Using digital and analog pins on the Arduino can only get you so far. It won’t be long before using the onboard peripherals becomes mandatory.
Traditionally with desktop computers, peripherals are external devices (computer mouses, keyboards, disk drives, etc.) that connect to the main computer but are independent of it. When talking about peripherals in regards to an Arduino or other microcontrollers, the term refers to a part on the board that is dedicated to a specific task that is unrelated to the CPU. Peripherals can be thought of as units integrated onto the Arduino boards that make specialized tasks easier.
While the Arduino contains many peripherals, we will briefly look at the common communication peripherals: UART, I2C, and SPI. These three serial data transmission formats are available on Arduino, though different iterations of Arduino have a varied amount of I2C and SPI pins.
UART stands for Universal Asynchronous Reception and Transmission and is a simple communication protocol that allows the Arduino to communicate with serial devices. The UART system communicates with digital pin 0 (RX), digital pin 1 (TX), and with another computer via the USB port.
This peripheral, found on all Arduino boards, allows the Arduino to directly communicate with a computer thanks to the fact that the Arduino has an onboard USB-to-Serial converter. Therefore, programs written on a Windows, Mac, or Linux OS can be used with an Arduino connected to a USB port as if it was a serial port (serial port communication is trivial compared to USB communication).
For more detailed information, check out this article on All About Circuits: Back to Basics: The Universal Asynchronous Receiver/Transmitter (UART).
I2C, which stands for inter-integrated-circuit, is a serial communications protocol specially designed for microcontrollers.
While this peripheral is almost never used for PC-device communication, it is incredibly popular with modules and sensors, making it useful for projects that require many parts working together. In fact, I2C allows you to potentially connect up to 128 devices to your main board!
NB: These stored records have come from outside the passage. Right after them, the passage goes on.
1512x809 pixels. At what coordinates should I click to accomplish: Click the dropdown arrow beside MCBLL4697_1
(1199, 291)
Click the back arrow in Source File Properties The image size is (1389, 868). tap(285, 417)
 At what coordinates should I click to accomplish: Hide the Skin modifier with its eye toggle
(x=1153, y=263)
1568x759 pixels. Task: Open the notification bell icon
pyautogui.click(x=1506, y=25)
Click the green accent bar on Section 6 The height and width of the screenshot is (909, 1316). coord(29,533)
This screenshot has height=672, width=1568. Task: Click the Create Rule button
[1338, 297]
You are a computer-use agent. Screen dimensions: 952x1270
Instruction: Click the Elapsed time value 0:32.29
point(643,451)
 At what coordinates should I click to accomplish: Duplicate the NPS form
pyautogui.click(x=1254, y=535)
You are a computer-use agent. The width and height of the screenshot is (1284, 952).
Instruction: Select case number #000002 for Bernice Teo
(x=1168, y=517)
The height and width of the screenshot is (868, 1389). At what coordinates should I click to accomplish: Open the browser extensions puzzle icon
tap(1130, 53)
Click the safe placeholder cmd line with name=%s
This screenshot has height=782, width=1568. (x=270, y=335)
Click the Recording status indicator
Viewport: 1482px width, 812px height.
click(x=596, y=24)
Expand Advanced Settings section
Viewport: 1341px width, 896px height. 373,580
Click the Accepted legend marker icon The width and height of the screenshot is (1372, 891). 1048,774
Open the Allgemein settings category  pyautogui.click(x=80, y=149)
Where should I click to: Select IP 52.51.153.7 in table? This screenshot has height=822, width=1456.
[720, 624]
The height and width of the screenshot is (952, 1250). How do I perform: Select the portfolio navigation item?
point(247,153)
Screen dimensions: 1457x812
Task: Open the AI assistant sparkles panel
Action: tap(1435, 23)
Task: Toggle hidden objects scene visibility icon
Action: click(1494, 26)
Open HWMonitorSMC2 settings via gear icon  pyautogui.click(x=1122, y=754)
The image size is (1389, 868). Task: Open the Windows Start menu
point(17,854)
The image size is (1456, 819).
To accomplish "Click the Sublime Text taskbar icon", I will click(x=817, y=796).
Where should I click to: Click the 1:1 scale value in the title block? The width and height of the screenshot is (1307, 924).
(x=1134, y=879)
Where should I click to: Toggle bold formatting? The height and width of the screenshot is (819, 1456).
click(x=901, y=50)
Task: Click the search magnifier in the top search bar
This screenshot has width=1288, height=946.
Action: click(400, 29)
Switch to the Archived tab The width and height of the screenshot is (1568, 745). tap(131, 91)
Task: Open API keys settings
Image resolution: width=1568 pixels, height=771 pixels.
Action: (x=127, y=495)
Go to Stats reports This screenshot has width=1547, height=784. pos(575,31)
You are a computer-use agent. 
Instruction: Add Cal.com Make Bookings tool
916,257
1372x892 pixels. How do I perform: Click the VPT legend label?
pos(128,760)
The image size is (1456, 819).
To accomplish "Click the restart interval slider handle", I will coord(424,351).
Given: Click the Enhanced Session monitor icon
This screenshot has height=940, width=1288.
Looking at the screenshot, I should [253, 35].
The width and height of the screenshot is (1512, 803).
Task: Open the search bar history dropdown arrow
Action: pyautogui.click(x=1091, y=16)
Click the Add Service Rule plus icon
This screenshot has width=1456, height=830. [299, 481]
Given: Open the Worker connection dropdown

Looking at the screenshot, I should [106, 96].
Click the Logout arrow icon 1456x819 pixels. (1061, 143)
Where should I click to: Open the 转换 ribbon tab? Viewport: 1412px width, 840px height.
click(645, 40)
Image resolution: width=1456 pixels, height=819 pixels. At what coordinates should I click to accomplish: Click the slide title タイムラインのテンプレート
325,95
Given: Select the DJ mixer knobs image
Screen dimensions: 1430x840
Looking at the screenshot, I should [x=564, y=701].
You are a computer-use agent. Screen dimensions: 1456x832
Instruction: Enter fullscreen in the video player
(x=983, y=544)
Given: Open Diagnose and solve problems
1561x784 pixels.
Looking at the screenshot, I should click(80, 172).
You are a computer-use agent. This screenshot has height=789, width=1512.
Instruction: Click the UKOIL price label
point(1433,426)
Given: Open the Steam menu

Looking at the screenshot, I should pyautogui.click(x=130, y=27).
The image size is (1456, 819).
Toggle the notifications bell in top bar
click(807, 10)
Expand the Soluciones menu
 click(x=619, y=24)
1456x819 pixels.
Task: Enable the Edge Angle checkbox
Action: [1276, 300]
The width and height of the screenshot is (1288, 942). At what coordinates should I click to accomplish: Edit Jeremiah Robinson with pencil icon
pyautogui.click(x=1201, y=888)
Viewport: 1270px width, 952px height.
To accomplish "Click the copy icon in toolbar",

When connecting two circuits to one another, think of the main device as the “master” and the connected devices—such as sensors, pin expansions, and drivers—as “slaves”. I2C makes it possible to connect multiple masters and slaves to your board while maintaining a clear communication pathway.
Maintaining a clear communication pathway is possible because I2C uses an address system and a shared bus, meaning many devices can be connected to the exact same wires. However, the Arduino must first select a specific device by transmitting a unique address before sending data. This provides each slave device with what it needs while also supporting multiple masters. I2C uses fewer wires and all data is transmitted on a single wire, keeping your pin count low. The tradeoff for this simplified wiring is slower speeds than SPI.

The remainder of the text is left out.